I’m tall and I chose to be a physiotherapist, so with the strain on my neck it’s not surprising that I developed a prolapsed disc in my neck.
It happened 10 years ago. The disc was pinching a nerve, and causing excruciating pain in my neck and down my left arm.
Having overcome arthritis in childhood, the new condition was a double whammy.
My first operation to release the nerve was unsuccessful, because the surgeon removed the wrong part of the disc. By the time my doctor figured that out, and I had my second operation, my nervous system had already become hypersensitive, and the pain persisted.
I was working full-time, I’d just bought a house, and didn’t want to jeopardise that by ceasing work.
But then a respected physiotherapist convinced me to take time out. My bank put my mortgage on hold for six months, and I spent time learning how to manage my pain.
I learnt the value of a holistic approach to pain management, and it’s something I live by.
I walk daily and do mindful meditation.
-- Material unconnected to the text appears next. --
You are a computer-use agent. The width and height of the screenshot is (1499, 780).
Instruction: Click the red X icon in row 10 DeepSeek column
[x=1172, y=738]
I even have a meditation CD in the car. Keeping my stress under control is a really important part of my pain management.
I pace myself through each day and plan activities to incorporate stretching. Sitting is particularly bad for me, so if I drive somewhere, I need to allow time for stopping and stretching every 20 minutes.
I take medication for severe episodes, and I now have a spinal cord stimulator (inserted in 2009), which helps me work and function until about 3pm.
Despite my efforts, my quality of life is still affected. I don’t sleep well and I must choose between activities that will result in flare ups of pain, so I’m always leaving parties early if I’ve had a busy work week.
Still, I chose to live life. I’m working part-time and am completing my final year of a Master of Science in Medicine (Pain Management). I volunteer with Arthritis & Osteoporosis WA, to teach others what I’ve learnt, and I practice what I preach.
Melanie has co-pioneered Making Sense of Pain, a two-day interdisciplinary workshop for health professionals and has also co-led workshops The Rural Roadshow, Reaching Out to Women in Pain and Pain Explained.